On Sep 27, the UEA carried out a wildcard search of the entire CRUBACK3 server for the Wahl Attachments, reporting on Sep 28 that the search had been unsuccessful. (See here for most recent previous status report). They refused to provide some requested crosschecking information e.g. whether the emails to which the Wahl Attachments were attached were themselves on the CRUBACKCK3 server and whether there were backups prior to August 2, 2009 (the earliest identified Briffa backup date) for other CRU employees e.g. Jones, Osborn. I need to revert to the Information Tribunal today and have been working on this file over the weekend.
I have a quick question for the technically-inclined about backup protocols. I had asked UEA the following question:
4. You stated that the earliest backup of Briffa’s computer that the university located was on August 2, 2009. I must confess to being completely astonished at this information, particularly since the Climategate dossier included Briffa emails from 2006 that were said to have been deleted.

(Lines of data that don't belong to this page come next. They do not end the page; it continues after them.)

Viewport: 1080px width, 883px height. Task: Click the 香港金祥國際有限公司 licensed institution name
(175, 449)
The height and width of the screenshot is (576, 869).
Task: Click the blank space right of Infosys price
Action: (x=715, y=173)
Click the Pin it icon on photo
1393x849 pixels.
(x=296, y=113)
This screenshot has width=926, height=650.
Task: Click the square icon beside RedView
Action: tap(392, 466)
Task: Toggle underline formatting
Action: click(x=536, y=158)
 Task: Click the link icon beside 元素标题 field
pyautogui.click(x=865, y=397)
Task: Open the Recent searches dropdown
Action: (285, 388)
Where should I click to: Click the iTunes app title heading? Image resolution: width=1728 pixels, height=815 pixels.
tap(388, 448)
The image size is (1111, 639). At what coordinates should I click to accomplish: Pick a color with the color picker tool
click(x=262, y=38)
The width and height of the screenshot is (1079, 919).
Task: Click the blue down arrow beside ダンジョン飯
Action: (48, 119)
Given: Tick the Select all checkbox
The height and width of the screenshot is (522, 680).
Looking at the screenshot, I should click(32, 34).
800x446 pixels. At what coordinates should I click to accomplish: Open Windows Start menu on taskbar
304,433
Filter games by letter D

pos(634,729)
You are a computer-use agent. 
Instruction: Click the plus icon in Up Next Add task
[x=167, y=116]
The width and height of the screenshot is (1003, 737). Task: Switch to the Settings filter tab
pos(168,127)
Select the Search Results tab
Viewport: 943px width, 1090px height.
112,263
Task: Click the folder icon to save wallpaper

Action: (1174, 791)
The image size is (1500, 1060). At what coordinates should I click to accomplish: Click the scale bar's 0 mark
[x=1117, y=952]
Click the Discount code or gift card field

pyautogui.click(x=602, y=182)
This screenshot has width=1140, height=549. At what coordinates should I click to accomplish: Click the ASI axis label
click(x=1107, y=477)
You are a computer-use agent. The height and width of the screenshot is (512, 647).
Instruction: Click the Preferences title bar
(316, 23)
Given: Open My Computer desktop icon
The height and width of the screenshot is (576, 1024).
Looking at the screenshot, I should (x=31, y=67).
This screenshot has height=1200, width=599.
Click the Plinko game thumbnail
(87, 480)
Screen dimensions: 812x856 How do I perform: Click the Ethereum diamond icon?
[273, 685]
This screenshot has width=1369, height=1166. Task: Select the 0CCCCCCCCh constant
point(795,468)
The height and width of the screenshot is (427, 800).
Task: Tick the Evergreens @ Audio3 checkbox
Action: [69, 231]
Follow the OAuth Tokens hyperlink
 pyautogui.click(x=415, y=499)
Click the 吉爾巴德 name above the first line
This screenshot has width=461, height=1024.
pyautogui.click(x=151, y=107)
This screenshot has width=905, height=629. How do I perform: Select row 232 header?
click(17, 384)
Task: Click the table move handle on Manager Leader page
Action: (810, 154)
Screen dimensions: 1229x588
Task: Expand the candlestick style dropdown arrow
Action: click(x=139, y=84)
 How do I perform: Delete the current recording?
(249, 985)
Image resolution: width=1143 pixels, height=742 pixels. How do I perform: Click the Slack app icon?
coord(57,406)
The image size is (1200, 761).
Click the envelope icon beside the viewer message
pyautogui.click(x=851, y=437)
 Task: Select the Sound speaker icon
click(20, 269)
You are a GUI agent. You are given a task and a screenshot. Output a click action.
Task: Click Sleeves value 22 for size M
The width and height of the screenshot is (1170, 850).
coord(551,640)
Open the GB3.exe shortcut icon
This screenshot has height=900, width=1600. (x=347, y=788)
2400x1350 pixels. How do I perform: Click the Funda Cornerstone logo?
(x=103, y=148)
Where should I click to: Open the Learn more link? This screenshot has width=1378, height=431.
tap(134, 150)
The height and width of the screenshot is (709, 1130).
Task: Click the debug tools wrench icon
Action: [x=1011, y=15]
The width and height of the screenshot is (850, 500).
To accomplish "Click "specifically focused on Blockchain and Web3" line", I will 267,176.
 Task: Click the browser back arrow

To provide reassurance on this point, can you explain whether this late date of earliest backup also applied to other CRU computers e.g. it is my understanding that CRUBACK3 contained backups of four of Phil Jones’ computers, with a total of 22 individual backups. Did any of these backups date prior to July 2009? What was this earliest date? If there were earlier backups for other computers, why was the earliest backup of Briffa’s computer so late? Is there perhaps another machine attributable to Briffa that needs to be searched?
UEA replied as follows:
It is right to say that the earliest backup that is held for Professor Briffa’s work PC is the 2 August 2009 backup. However, that is not to say that that backup does not store emails dating back to a period before 2 August 2009. It is merely to say that there are no earlier backups. UEA’s position is that the 2 August 2009 backup would have included copies of all emails and attachments stored on Professor Briffa’s PC as at 2 August 2009 and this could easily have included documents and emails dating back to 2005/2006. You should in any event note that the backup server had an automated function that operated so as to remove older backups on a rolling basis. It is possible that the hacker who obtained and disclosed the emails to which you refer had access to the server for a number of months and that he or she obtained the emails from a backup that is no longer on the server.
Obviously, their reply is unresponsive to my question for actual dates. But some aspects of the backup don’t make obvious sense to me. (They appear to have used BackupPC). Is this common practice: “the backup server had an automated function that operated so as to remove older backups on a rolling basis”. Wouldn’t it be standard practice to periodically preserve some of the older backups?
I note that the police report indicated that access to the CRU backup was not established until September 2009 so that the presence of emails in the CLimategate dossier that cannot be located on the CRUBACK3 server would require a different explanation than the one proffered here by the UEA.
One aspect of UEA’s computer setup that puzzled CA readers was whether it contained backups of the email server, or merely client machines. One CA reader phrased the issue as follows:
I think this backup server may contain backups of the mail server as well, not just the individual client machines, which would be a much more complete archive than someone’s personal folders. The most appropriate way to obtain the attachments for your 2011 FOI request would have been to retrieve them from backup or archival copies of the e-mail server as opposed to the PC of the recipient.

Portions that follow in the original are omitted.